> Exercise objective:
Copy out the line containing "Select tank 14* LFO 0,1/MGO label" and each line after it, through the last one in the material, exactly as written.

=== Begin Enclosure ===

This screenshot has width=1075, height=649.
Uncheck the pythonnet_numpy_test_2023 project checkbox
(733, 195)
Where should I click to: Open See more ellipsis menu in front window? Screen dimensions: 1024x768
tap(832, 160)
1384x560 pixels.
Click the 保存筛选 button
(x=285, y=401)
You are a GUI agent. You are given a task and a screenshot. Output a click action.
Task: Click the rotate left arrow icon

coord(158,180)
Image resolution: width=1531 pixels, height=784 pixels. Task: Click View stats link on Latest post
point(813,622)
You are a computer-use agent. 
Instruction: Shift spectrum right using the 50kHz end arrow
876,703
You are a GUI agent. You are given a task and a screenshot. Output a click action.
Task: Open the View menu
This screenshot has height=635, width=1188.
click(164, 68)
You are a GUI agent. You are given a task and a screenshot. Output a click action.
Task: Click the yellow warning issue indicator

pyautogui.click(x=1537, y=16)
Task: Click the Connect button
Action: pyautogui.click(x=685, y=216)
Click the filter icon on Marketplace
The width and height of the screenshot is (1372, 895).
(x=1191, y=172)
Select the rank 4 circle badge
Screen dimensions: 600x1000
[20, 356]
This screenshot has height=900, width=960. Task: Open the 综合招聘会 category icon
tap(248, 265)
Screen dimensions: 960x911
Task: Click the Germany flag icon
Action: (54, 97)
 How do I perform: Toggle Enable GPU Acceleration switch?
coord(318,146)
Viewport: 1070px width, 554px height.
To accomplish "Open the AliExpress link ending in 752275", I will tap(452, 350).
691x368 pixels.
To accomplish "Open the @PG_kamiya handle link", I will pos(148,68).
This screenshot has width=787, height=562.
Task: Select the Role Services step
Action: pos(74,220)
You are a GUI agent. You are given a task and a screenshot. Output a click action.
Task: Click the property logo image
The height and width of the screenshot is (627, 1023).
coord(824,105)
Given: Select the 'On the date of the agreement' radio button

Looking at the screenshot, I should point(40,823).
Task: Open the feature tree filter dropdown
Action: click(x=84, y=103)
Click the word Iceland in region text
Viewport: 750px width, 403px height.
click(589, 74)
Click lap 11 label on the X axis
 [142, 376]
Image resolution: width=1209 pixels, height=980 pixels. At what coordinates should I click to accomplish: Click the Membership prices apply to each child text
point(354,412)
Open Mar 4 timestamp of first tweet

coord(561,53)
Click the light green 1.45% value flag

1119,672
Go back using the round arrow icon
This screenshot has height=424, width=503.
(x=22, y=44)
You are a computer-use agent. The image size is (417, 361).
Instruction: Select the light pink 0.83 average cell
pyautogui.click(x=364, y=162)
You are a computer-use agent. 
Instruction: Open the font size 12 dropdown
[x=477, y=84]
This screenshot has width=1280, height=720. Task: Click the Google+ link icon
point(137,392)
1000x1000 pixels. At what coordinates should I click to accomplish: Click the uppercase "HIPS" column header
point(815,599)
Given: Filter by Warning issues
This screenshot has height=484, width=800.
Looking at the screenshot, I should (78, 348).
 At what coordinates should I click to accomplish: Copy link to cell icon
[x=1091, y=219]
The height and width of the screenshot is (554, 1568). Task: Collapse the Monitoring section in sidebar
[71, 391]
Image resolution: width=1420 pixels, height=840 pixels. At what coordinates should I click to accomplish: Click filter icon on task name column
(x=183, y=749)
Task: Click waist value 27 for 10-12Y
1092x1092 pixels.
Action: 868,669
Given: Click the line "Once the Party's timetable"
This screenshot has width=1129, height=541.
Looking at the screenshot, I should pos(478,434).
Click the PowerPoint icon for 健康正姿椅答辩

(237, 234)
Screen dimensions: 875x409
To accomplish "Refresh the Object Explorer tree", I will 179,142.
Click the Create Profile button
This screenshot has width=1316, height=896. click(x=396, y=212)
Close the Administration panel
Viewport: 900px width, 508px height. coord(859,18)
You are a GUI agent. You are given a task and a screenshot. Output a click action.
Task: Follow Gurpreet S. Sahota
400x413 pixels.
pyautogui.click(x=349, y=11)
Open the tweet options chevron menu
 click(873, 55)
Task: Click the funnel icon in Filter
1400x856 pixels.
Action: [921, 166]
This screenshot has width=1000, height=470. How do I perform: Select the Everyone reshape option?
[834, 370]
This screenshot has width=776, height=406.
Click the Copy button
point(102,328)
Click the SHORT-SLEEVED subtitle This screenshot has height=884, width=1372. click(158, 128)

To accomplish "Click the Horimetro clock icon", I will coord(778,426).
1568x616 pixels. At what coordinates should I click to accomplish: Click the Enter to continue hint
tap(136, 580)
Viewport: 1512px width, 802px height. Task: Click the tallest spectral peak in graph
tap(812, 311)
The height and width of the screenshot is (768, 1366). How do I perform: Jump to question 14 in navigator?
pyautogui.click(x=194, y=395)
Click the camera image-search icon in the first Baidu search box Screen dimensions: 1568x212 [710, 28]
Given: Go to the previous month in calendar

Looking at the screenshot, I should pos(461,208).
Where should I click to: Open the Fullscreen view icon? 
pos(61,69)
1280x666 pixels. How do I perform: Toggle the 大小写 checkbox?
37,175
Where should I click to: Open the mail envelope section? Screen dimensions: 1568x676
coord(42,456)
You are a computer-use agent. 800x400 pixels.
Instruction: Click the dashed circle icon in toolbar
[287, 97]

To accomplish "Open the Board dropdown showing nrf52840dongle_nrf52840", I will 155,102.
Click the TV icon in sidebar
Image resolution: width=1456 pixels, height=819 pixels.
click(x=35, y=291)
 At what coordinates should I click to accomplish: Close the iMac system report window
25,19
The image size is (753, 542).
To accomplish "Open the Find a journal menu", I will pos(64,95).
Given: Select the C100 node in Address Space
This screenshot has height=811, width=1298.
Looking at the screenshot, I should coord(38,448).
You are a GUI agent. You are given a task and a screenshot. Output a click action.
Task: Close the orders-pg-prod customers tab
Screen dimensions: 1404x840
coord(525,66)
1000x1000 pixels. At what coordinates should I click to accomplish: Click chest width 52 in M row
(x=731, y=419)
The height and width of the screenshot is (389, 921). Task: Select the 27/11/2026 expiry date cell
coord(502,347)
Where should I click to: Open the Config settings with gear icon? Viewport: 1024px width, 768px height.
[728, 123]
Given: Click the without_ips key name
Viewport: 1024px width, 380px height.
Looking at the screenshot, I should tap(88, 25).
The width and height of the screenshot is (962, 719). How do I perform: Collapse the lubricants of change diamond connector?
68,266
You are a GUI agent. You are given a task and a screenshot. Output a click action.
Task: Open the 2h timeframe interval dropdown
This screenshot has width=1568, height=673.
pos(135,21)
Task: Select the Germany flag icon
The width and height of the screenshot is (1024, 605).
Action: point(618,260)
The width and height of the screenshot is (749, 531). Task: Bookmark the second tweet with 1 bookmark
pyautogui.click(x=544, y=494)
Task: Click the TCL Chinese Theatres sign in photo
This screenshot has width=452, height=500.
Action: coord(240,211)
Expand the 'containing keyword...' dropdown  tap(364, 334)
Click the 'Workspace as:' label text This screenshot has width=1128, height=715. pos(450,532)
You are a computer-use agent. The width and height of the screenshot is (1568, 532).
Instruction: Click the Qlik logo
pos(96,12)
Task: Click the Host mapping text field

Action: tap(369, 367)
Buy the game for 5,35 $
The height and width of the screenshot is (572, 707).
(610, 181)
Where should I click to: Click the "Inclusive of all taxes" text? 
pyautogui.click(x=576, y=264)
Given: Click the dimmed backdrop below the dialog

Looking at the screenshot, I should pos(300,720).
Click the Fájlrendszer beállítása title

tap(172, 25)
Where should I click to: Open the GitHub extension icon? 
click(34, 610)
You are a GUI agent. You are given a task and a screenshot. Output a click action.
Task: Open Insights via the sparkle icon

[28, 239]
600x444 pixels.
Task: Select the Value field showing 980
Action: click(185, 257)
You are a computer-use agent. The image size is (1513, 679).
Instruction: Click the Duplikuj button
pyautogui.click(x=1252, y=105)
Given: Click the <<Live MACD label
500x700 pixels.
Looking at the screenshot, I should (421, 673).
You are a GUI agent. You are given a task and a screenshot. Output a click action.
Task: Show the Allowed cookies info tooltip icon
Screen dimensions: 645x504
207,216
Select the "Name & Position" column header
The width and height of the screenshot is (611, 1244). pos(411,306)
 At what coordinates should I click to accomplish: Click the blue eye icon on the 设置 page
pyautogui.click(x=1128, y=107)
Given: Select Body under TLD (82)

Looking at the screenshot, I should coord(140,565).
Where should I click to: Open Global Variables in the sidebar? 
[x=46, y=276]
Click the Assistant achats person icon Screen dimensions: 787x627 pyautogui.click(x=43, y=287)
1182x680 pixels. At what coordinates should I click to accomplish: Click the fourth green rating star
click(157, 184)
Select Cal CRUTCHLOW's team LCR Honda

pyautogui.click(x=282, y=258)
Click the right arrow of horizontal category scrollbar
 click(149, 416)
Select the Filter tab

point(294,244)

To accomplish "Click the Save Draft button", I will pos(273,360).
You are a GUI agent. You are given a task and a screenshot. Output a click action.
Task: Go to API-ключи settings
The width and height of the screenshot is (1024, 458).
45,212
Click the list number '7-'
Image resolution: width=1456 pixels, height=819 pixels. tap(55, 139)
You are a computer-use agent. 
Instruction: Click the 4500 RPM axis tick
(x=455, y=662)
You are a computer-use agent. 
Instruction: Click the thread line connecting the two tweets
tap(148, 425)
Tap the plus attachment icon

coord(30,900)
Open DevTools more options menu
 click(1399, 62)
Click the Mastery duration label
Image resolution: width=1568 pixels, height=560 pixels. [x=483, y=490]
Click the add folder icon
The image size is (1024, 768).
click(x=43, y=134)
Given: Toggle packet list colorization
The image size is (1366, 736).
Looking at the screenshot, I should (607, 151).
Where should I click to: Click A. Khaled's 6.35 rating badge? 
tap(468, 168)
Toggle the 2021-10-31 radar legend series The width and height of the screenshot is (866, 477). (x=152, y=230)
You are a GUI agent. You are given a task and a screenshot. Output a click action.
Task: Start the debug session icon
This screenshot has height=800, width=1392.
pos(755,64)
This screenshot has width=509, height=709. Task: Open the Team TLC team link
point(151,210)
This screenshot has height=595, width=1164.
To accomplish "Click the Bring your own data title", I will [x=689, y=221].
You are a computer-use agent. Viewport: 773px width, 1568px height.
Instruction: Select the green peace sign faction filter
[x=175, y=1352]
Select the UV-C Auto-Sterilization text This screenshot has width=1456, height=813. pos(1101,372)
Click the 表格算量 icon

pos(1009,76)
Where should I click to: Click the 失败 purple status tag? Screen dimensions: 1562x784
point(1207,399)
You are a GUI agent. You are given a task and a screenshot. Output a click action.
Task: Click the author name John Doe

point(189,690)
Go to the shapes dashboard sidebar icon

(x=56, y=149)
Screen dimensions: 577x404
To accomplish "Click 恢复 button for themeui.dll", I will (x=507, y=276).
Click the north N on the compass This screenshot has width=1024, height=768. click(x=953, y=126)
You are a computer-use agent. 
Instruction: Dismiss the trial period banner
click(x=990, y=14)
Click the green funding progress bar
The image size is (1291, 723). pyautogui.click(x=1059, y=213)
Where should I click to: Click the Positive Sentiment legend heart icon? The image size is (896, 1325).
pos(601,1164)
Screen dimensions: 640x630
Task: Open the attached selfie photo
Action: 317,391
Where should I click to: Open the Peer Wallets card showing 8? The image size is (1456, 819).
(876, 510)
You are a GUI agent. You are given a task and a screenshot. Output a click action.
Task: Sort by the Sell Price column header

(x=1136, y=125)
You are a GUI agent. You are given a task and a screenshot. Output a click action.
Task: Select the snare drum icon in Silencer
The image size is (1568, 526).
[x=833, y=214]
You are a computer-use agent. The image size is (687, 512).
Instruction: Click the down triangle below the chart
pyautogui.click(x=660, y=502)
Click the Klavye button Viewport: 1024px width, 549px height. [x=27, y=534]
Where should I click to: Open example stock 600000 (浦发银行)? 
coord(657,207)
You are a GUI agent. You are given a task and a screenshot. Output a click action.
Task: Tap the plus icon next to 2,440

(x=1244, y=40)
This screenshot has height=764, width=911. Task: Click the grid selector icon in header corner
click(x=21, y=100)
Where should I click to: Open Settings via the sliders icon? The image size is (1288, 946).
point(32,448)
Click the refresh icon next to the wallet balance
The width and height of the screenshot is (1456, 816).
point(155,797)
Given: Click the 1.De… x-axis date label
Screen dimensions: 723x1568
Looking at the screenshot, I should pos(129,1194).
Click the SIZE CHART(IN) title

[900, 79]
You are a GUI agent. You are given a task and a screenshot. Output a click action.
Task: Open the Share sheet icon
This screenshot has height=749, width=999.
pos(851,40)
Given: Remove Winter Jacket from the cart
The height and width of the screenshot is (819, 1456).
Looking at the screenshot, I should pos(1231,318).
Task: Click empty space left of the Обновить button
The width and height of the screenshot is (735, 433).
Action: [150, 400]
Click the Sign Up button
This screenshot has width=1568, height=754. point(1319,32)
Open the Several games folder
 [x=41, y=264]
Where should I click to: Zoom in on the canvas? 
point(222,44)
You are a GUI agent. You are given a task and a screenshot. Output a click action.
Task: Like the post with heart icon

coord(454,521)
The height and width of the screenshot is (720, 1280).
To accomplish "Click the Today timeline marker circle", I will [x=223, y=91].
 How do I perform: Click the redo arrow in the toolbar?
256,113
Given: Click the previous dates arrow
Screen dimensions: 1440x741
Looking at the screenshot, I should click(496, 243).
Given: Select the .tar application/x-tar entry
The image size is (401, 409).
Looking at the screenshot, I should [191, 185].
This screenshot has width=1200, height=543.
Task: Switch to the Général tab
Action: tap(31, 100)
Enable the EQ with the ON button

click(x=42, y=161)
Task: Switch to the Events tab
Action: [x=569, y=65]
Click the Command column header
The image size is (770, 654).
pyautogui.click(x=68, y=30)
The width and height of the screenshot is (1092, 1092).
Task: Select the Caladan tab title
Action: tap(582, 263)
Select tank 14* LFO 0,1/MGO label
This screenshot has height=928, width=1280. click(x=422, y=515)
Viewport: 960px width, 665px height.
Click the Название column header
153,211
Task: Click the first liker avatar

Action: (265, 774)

=== End Enclosure ===

> Exercise output:
Select tank 14* LFO 0,1/MGO label
This screenshot has height=928, width=1280. click(x=422, y=515)
Viewport: 960px width, 665px height.
Click the Название column header
153,211
Task: Click the first liker avatar

Action: (265, 774)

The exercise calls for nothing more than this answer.